富士通と富士通総研、ソニー・グローバルエデュケーションは2月27日、外国人留学生の受入・育成を行う教育機関であるヒューマンアカデミーの協力のもと、講座受講履歴や成績データの管理においてブロックチェーン技術の有用性を確認する実証実験を開始した。なお、実証実験は3月29日までを予定している。

近年の日本では、外国人就労者や留学生の増加や多様な人材を受け入れ個性を尊重するダイバーシティの気運が高まっていることに加え、4月から施行される改正出入国管理法により、外国人労働者の受入拡大が見込まれている。

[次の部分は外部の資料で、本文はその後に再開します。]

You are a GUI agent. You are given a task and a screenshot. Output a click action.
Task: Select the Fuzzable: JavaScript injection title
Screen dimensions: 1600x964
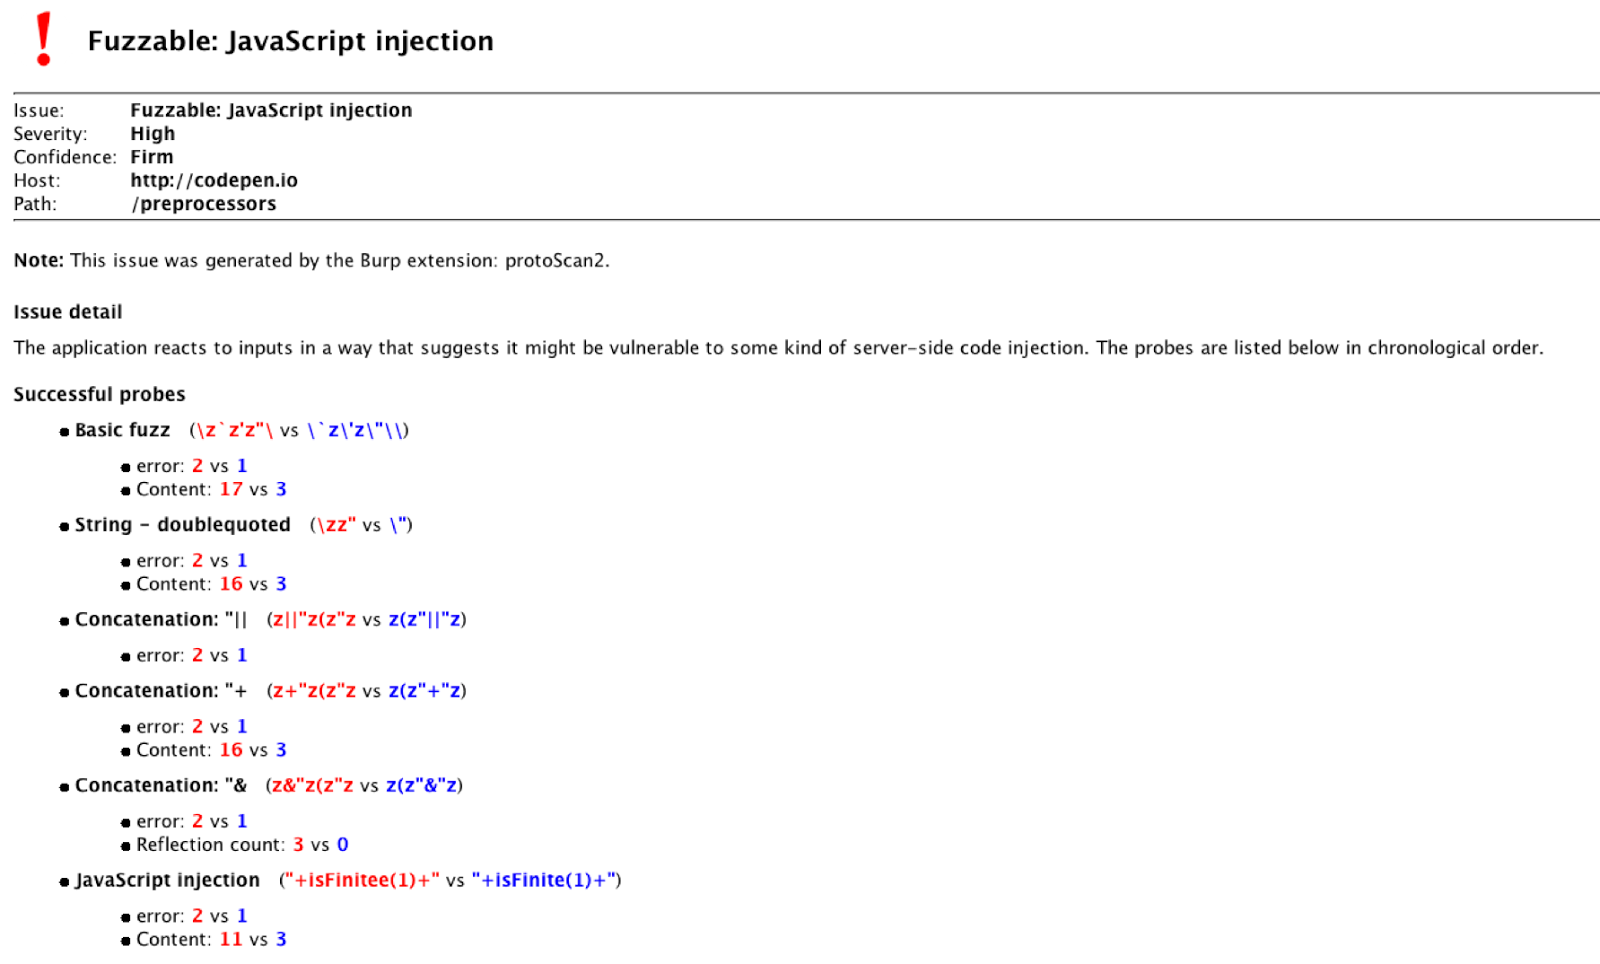point(290,41)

外国人就労者や留学希望学生は、来日前に受講した日本語の講義やテストの結果を受入先の教育機関や企業団体へ提出するが、教育機関側はその受講結果の真偽確認が困難であり、本人の能力に見合った来日後の適切な教育が施せずに語学力の面で課題を抱えてしまい、その後の就労支援が実施できなくなるケースが発生していることが課題だったという。

これらの課題解決に向けて3社はブロックチェーンを活用し、2月27日から3月29日まで富士通のデジタルラーニングプラットフォーム「Fisdom」上で開講しているエドベックの「日本語検定対策講座(にほんごdojo)」を留学希望学生に受講してもらい、その受講データをブロックチェーン上で管理し、ヒューマンアカデミーがそのデータを活用し真偽確認を実施する、一連の流れを実証する。

具体的には留学希望学生から提出される学習証明書の記載内容とブロックチェーン上に蓄積された受講履歴や成績などの学習データを照合することで、留学希望者には留学前に富士通が提供しているFisdom上から日本語検定対策講座を受講してもらい、試験点数や日本語会話力、学習時間などをデータで収集し、証明書としてブロックチェーン上に格納する。

ヒューマンアカデミーは、留学希望学生から提出される学習証明書をブロックチェーン上の証明書データと照合することで、信頼性の高いデータをもとに個々の語学能力を正確に把握し、留学後における個々の能力に見合った適切な教育を支援することが可能になるという。

  • 実証実験のイメージ

    実証実験のイメージ

各社の役割としてソニー・グローバルエデュケーションは富士通のブロックチェーン技術を活用し、信頼性の高い証明書発行と検証の機能を提供、富士通はFisdomの教育機関への提供と、ブロックチェーンのクラウドサービスをソニー・グローバルエデュケーションに提供、富士通総研は教育機関に対するニーズ調査や社会実装に向けたビジネスモデルを提案する。

今後、3社は学習ログや成績情報をさらに多角的に解析することで、学習姿勢やプロセスをも評価できる取り組みも検討していく考えだ。